Catégorie : Mesnil, Luc

Auteur : Mesnil, Luc | Ouvrage : Et maintenant une histoire II, Fêtes de l'année liturgique .

Tous­saint

Histoire à raconter aux jeunes - La ToussaintVidi tur­bam magnam… Vidi tur­bam… Vidi…

Et le bré­viaire tom­ba des mains de Mon­sieur le Curé empor­té par le som­meil…

Le tic-tac de la pen­dule fut cou­vert par les onze coups qui mar­quaient qu’un jour nou­veau allait bien­tôt com­men­cer. Puis, plus rien que la res­pi­ra­tion régu­lière du brave prêtre, vain­cu par la fatigue…

***

La jour­née avait été par­ti­cu­liè­re­ment pénible. Levé, comme chaque jour, à 5 heures 1/​2 pour assu­rer la pre­mière messe, il n’avait pas encore eu une seule minute de détente. Après la messe et le déjeu­ner, pris debout, il avait fal­lu cou­rir à l’hôpital pour confes­ser les malades ; puis enter­re­ment à 9 heures, caté­chisme à l’école des filles, visite des malades…

Le repas de midi pris “sur le pouce“ et ren­dez-vous avec l’électricien dans la salle du patro­nage.
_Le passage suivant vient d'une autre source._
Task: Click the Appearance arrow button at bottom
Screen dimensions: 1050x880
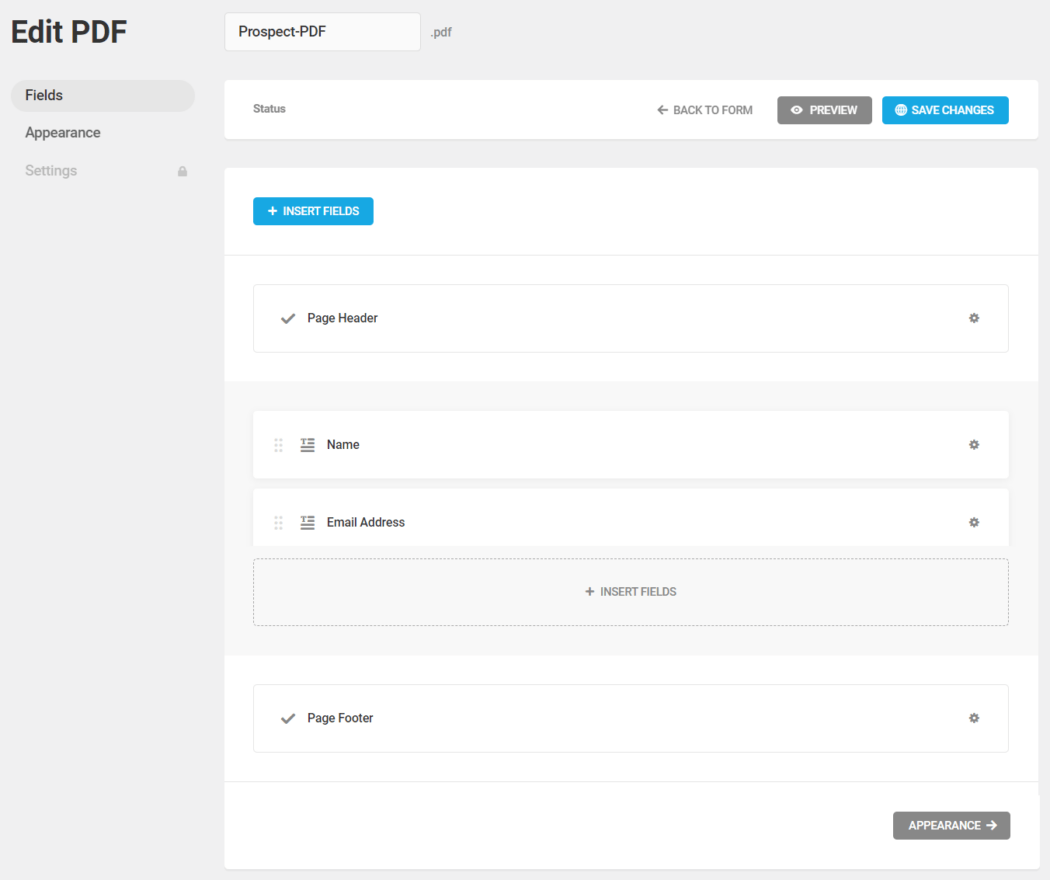Action: (x=951, y=825)
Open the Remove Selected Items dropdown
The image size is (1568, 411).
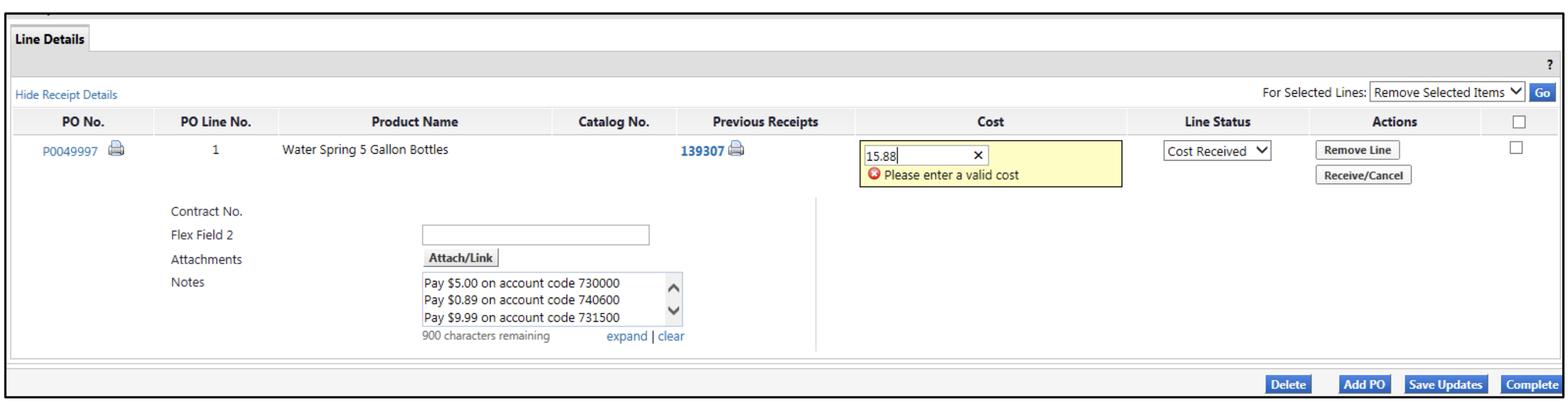click(x=1446, y=93)
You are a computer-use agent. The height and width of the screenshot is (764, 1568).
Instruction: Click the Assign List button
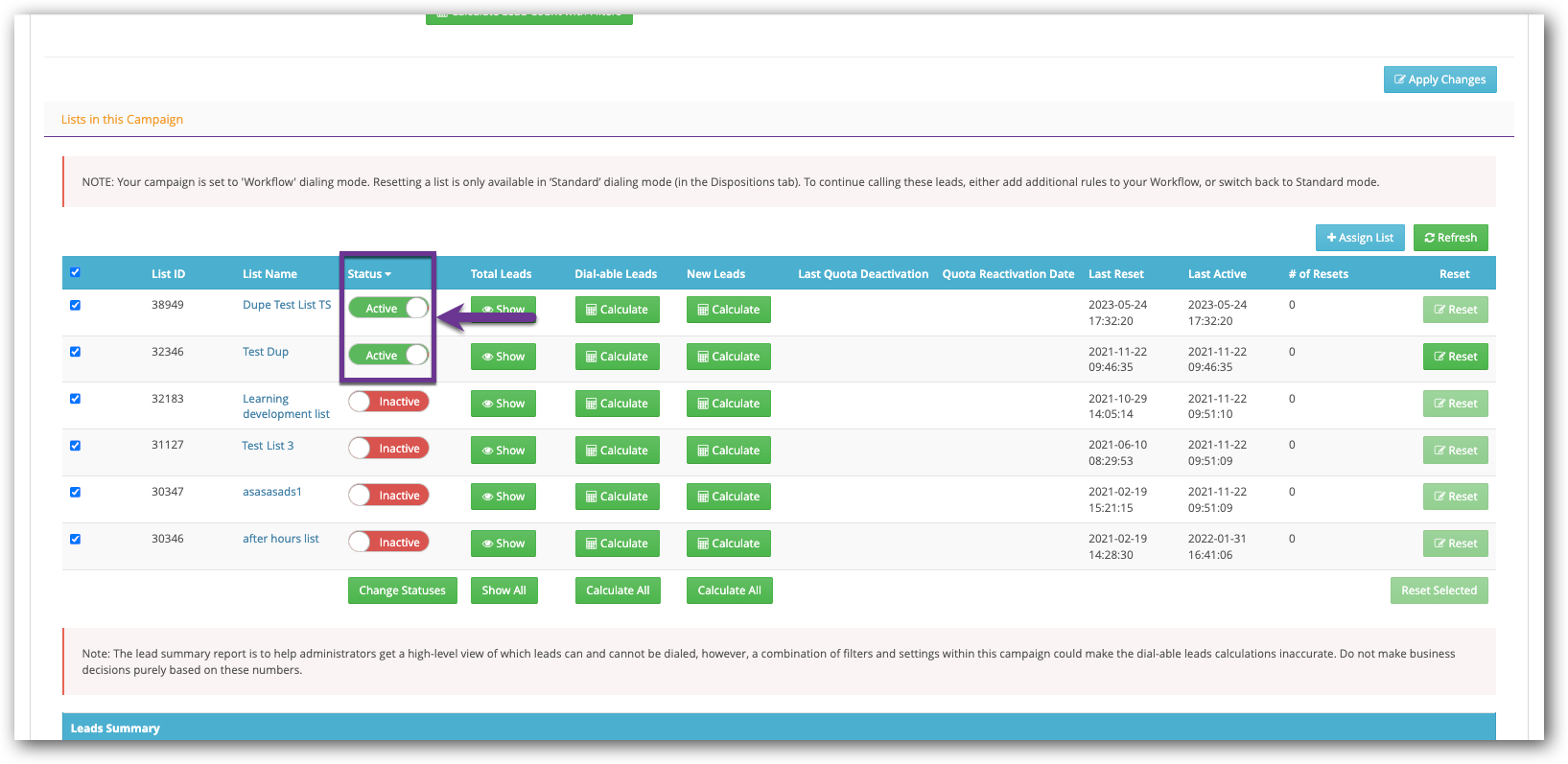1359,238
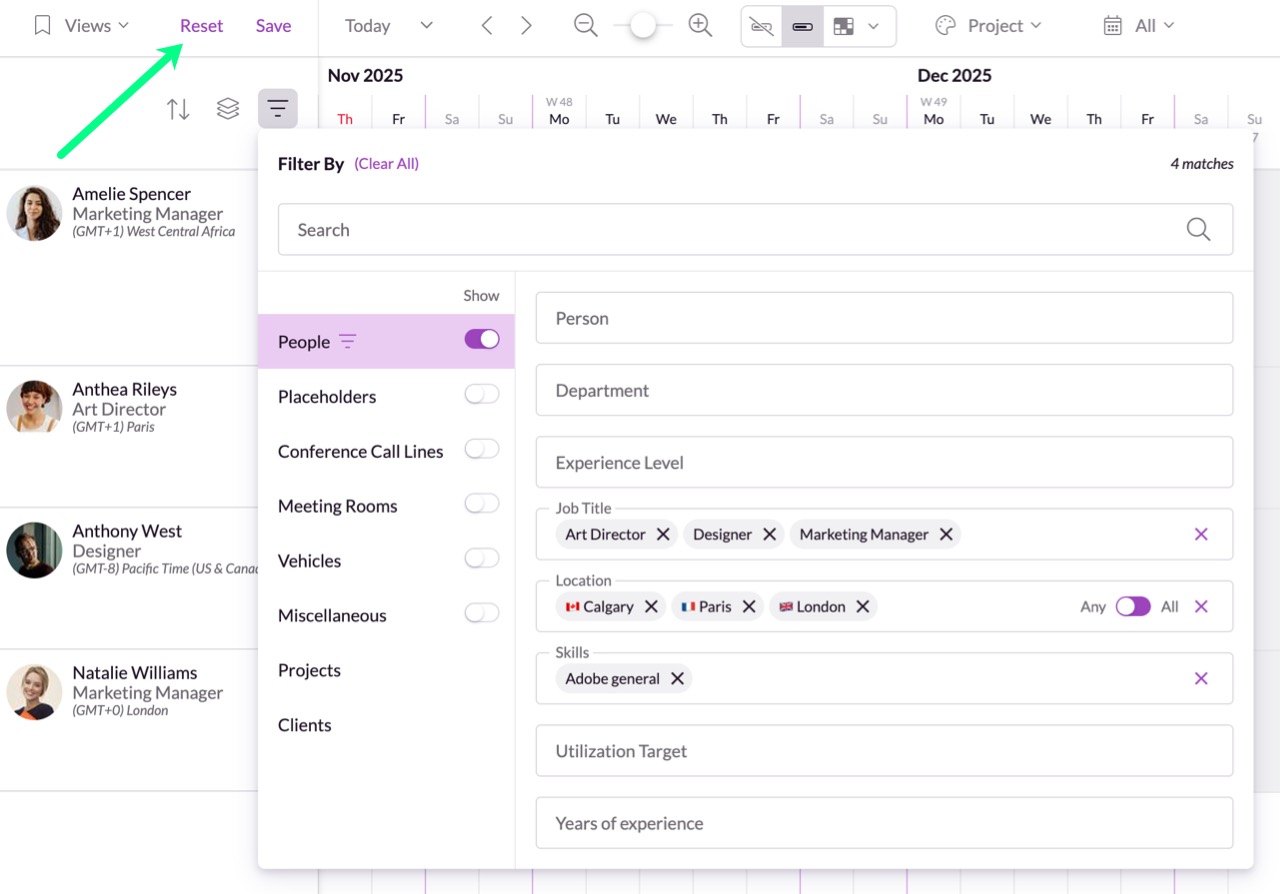This screenshot has width=1280, height=894.
Task: Click the filter icon button
Action: point(278,109)
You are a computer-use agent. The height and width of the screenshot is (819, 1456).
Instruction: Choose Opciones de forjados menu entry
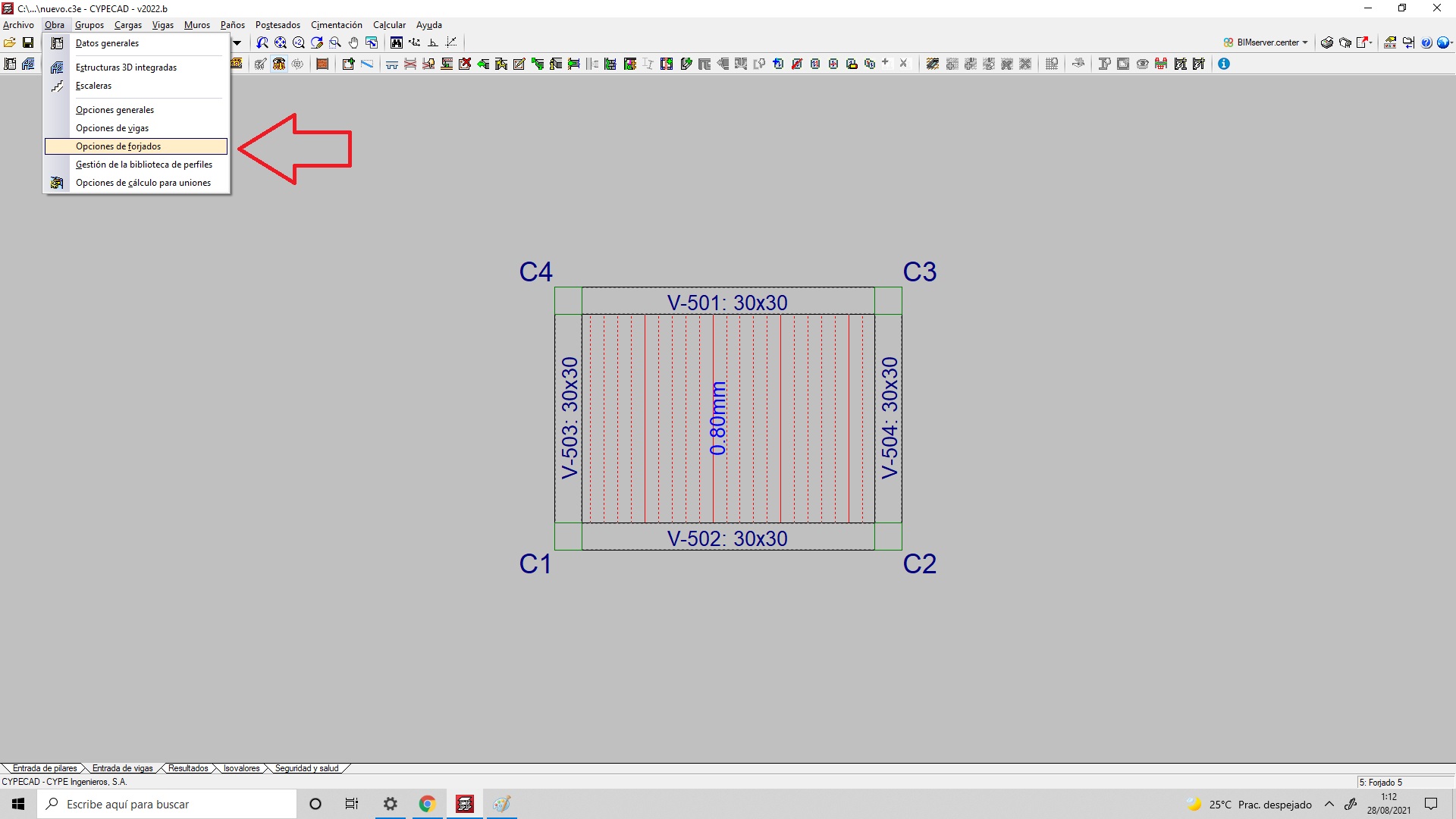[x=118, y=146]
Puis caté­chisme à l’école libre et confes­sion des gar­çons jusqu’à 4 heures. A 4 heures : réunion des pre­miers com­mu­niants de la paroisse. De 5 à 7 heures : pré­sence au confes­sion­nal. A 8 heures : cercle d’études et “patro“.

Et il était presque 11 heures lorsque Mon­sieur le Curé ren­tra au pres­by­tère, avec son bré­viaire à dire et son ser­mon à pré­pa­rer pour le len­de­main…

« Vous vous tue­rez, gémit la vieille Cathe­rine, sa ser­vante, lorsqu’elle le vit ren­trer. Pre­nez au moins ce lait de poule que je vous ai pré­pa­ré. »

Le prêtre englou­tit le conte­nu de son bol, sans même prendre le temps de dégus­ter, puis gagna rapi­de­ment sa chambre.

« Mer­ci, Cathe­rine. Vous êtes une bien bonne fille. Dieu vous le ren­dra. »

Mais la fatigue était plus forte que tout. Et Mon­sieur le Curé, la tête pen­chée sur son bureau, dans la douce cha­leur de la lampe élec­trique, venait de suc­com­ber au som­meil.

***

La pen­dule fai­sait tic-tac… tic-tac …, un chat miau­lait sur le toit voi­sin, au loin le sif­flet du der­nier train per­çait le silence de la nuit. La ville, la petite ville som­brait dans les ténèbres. Demain, avant le lever du jour, les trois cloches lan­ce­raient leur joyeux appel. Déjà, la sœur sacris­tine avait pré­pa­ré les beaux orne­ments blancs, ten­du la nappe de pure batiste, et pla­cé de gros chry­san­thèmes rouges entre les chan­de­liers du maître-autel…

De sa voix toni­truante, le chantre lan­ce­rait les pre­mières notes de l’Introït : Gau­dea­mus omnes in Domi­no… Réjouis­sons-nous, c’est la fête de tous ceux qui peuplent le Para­dis, les connus mar­qués au calen­drier et les incon­nus dont, j’espère, nous serons un jour…

Et Mon­sieur le Curé, en cette veille de fête, n’a pu ter­mi­ner ni Vêpres, ni Matines qu’il lui fau­dra reprendre tout à l’heure. Il dort au milieu des papiers épars sur la table, à côté de sa biblio­thèque mal ran­gée parce que tous les grands gar­çons viennent s’y ravi­tailler, près du divan sur lequel il ne repose que quelques heures chaque nuit.